SRP to Donors: Gov’t Reform ‘Unreasonably Slow’

SRP leader Sam Rainsy on Mon­day said the government was dragging its feet because it does not intend to carryout the reforms that Cambodia’s foreign aid donors say they require.

In the two-day donor meeting that starts today, Cambodian officials and donor country representatives are expected to review progress toward reform and announce multi-million dollar pledges of foreign assistance.

“[T]he government has been unreasonably slow in acting,” Sam Rainsy wrote in a public statement to the donor meeting.

“The lack of progress in adopting anticorruption legislation has led to the belief that the government’s official support of this objective was made in bad faith,” Sam Rainsy wrote.

Non-transparent land reforms as well as “the creeping pace” of legal reform “lead us to believe that what is lacking is not a plan, but political will,” he added.

The statement also made six recommendations, which included calling for a thorough investigation of recent allegations by the forestry watchdog Global Witness, an end to land-grabbing and the enactment of laws on managing future oil revenues.

National Assembly President and CPP Honorary President Heng Sam­rin dismissed Sam Rainsy’s accusations, saying serious reforms take time. “The accusations are baseless. The government is doing the work step by step,” he said. “They are doing judicial reform and the work is proceeding. How can it go quickly?” he added.

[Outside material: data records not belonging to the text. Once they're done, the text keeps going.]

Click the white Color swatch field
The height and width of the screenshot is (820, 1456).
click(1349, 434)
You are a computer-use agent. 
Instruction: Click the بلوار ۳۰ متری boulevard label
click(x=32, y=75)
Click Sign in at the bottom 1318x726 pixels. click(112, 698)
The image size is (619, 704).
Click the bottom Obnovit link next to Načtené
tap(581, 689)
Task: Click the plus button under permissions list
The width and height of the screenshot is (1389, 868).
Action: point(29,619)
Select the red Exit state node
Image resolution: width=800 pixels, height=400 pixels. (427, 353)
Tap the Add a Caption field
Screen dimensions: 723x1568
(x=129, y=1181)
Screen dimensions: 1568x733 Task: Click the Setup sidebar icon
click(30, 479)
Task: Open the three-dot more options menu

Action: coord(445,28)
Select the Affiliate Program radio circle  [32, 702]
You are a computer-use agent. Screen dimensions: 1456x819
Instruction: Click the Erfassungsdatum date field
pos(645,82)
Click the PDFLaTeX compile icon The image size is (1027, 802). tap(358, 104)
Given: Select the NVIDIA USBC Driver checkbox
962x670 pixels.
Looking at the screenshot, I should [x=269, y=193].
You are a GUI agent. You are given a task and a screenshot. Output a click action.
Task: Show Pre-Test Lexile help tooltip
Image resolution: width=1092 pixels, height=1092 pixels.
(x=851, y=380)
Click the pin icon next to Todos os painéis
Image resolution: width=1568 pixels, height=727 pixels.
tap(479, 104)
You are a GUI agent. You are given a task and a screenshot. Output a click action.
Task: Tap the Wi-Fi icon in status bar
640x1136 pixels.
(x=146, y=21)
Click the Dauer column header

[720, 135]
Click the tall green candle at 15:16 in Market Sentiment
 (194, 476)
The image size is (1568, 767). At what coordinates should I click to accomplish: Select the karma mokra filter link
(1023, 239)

“They are already doing the work.”

Global Witness on Monday also published a statement calling on Cambodia’s donors to insist on concrete results in return for international aid money. “Cambodia’s donors have been staggeringly complacent,” Global Witness Director Simon Taylor said in e-mail.

“If their mission is to help Cam­bodia’s long-suffering population, rather than just cozying up to its kleptocratic government, donors must start insisting on tangible actions to combat corruption and impunity,” he said.

Heng Samrin also said it was up to donors to sift through Global Witness’ charges for the truth.

“It is up to the donors. If they still want to help, they will help,” Heng Samrin said. “If they follow Global Witness, they will quit,” he added.                         “But if they don’t believe Global Witness, they will still help.”

The forestry watchdog’s report, released June 1, accused a “kleptocratic elite” of criminality and wholesale environmental destruction.